Deborah Harry, better known as the lead singer of the popular new wave band Blondie, revealed how she was almost a victim of notorious serial killer Ted Bundy. Harry has told the story numerous times over the years but revealed additional details during a recent interview with Sunday Times magazine, ahead of the release of her new memoir.
While speaking with journalist Decca Aitkenhead, Harry said that during the early 1970s, she accepted a ride from a man in a white car in New York, during a time in which hitchhiking was not uncommon.
“I got in and the windows were rolled up except an inch and a half at the top,” Harry said. “I realized there was no door handle, no window crank, no nothing. The inside of the car was totally stripped out. The hairs on the back of my neck just stood up.”
By sheer luck, Harry managed to flee after Bundy saw her reaching her arm through a crack in the window. He took a turn so fast that the passenger door flung open. Harry jumped out and fled to safety.
Years later, Harry saw Bundy’s face plastered across the cover Newsweek after his execution in Florida. She realized he was the same man who offered her a ride.
“Thank God I got away from that a**hole, and I just carried on — and years later, after he was executed, I got on a flight and picked up a Newsweek, and I’m reading this story, and it says ‘Modus Operandi’, and it describes how he looked, the inside of his cars, and the hair on the back of my neck once again went out, and I said, ‘Oh my God, that was Ted Bundy.’”
The “Call Me” singer first told about the experience in 1989, following Bundy’s execution, but the story was met with criticism from people who claimed there was no record of Bundy ever being in New York during his crime spree.
“I don’t really give a bad what they think. I just know what happened,” Harry said.
During previous interviews, Harry explained that the ordeal happened prior to her fame and before she joined Blondie, a band that would eventually go on to release numerous hits, catapulting her to international stardom.
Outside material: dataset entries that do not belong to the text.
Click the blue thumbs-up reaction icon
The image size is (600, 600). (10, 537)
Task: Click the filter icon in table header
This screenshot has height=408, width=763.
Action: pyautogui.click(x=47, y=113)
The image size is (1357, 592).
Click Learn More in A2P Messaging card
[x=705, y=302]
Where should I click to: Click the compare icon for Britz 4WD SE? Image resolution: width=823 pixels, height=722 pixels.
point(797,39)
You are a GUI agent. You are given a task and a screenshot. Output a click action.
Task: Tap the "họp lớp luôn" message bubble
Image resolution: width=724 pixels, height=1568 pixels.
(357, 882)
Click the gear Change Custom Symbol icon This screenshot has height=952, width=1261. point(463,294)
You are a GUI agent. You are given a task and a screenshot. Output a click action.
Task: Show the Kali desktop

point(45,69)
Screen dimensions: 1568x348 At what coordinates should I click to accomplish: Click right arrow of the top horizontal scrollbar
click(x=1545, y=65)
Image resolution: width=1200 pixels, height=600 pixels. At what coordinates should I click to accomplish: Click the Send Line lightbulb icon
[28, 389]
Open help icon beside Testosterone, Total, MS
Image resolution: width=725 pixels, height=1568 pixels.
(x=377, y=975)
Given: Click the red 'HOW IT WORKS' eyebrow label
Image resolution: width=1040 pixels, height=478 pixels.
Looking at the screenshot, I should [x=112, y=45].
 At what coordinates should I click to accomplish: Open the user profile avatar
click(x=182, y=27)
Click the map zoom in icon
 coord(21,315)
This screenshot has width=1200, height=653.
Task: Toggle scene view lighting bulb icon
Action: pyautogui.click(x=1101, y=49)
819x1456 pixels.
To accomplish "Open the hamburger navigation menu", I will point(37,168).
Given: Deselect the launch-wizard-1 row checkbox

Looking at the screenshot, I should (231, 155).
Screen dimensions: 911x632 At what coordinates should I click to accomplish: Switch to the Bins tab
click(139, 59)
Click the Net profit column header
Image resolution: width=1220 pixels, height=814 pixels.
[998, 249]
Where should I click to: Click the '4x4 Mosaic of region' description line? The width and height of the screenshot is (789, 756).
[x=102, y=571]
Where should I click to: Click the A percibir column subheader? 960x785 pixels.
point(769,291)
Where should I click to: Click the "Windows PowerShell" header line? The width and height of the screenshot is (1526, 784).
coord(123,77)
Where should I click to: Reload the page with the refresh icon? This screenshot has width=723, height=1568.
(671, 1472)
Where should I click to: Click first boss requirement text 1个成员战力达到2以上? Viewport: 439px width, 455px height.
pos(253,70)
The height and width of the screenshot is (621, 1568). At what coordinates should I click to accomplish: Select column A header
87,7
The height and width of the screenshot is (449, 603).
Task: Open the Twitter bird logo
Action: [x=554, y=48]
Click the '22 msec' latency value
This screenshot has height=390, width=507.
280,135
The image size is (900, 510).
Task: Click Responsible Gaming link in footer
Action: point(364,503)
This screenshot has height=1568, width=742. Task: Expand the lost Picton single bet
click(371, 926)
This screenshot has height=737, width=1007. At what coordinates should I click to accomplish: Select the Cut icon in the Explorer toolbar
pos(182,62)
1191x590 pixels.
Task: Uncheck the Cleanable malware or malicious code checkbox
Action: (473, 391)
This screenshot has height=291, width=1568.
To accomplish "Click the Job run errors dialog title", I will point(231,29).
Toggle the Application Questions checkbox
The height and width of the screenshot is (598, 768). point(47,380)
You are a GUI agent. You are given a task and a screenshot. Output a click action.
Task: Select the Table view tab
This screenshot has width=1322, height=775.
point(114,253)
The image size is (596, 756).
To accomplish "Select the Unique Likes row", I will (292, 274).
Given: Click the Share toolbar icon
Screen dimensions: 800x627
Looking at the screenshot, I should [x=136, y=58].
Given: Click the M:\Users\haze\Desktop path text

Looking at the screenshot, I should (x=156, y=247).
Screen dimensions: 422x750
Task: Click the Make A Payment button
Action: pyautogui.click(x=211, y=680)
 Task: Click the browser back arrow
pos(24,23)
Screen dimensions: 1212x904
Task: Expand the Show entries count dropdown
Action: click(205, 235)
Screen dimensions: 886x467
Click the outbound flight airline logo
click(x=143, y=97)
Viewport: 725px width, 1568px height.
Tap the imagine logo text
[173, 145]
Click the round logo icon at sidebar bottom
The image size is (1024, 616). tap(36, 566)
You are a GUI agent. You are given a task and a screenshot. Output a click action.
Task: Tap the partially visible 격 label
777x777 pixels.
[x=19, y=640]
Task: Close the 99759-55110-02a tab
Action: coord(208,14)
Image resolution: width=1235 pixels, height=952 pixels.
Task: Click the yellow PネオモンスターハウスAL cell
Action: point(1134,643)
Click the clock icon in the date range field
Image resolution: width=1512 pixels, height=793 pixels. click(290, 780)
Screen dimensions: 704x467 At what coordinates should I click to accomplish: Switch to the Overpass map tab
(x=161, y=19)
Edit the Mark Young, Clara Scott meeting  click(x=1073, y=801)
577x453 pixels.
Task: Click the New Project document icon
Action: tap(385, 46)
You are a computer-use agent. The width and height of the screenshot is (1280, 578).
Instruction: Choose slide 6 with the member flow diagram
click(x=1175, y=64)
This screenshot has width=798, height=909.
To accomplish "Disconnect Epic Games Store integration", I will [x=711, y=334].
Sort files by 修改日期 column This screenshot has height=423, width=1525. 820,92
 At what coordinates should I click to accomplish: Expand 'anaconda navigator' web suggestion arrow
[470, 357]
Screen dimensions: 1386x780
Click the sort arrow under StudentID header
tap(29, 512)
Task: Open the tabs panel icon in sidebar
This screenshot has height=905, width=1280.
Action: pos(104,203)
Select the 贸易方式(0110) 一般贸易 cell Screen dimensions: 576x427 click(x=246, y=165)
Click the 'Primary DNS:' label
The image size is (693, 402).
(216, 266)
Harry said she was trying to get a ride late at night from the lower east side of the Village in NYC when Bundy pulled up and insisted on giving her a ride.
Harry explained that at the man’s persistence, she got in the car and noticed that the well-dressed with curly hair didn’t have a radio in the car. Someone had taken it out of the dashboard.
There was also a gaping hole where a glove compartment should have been. Harry said she sensed almost immediately that she had to get out of the car somehow.
“I got very nervous. I reached my arm out through the little crack and stretched down and opened the car from the outside. As soon as he saw that, he tried to turn the corner really fast, and I spun out of the car and landed in the middle of the street.”
In a previous biography, entitled, “Blondie: Parallel Lives,” Harry rebuffed naysayers and said that there was no way for anyone to know every single area Bundy traveled to throughout his years as a serial rapist and killer.
It’s also been widely-documented that Bundy visited the East Coast during 1969, even admitting to forensic psychologist Arthur Norman that he killed two women in New Jersey, AP reports.
Although Harry admitted that the car she saw was not the same as Bundy’s infamous Volkswagen Beetle, her story about the encounter has remained steadfastly the same since she first told it almost 30 years ago. Read more about Harry in her upcoming memoir, “Face It,” due for release on October 1.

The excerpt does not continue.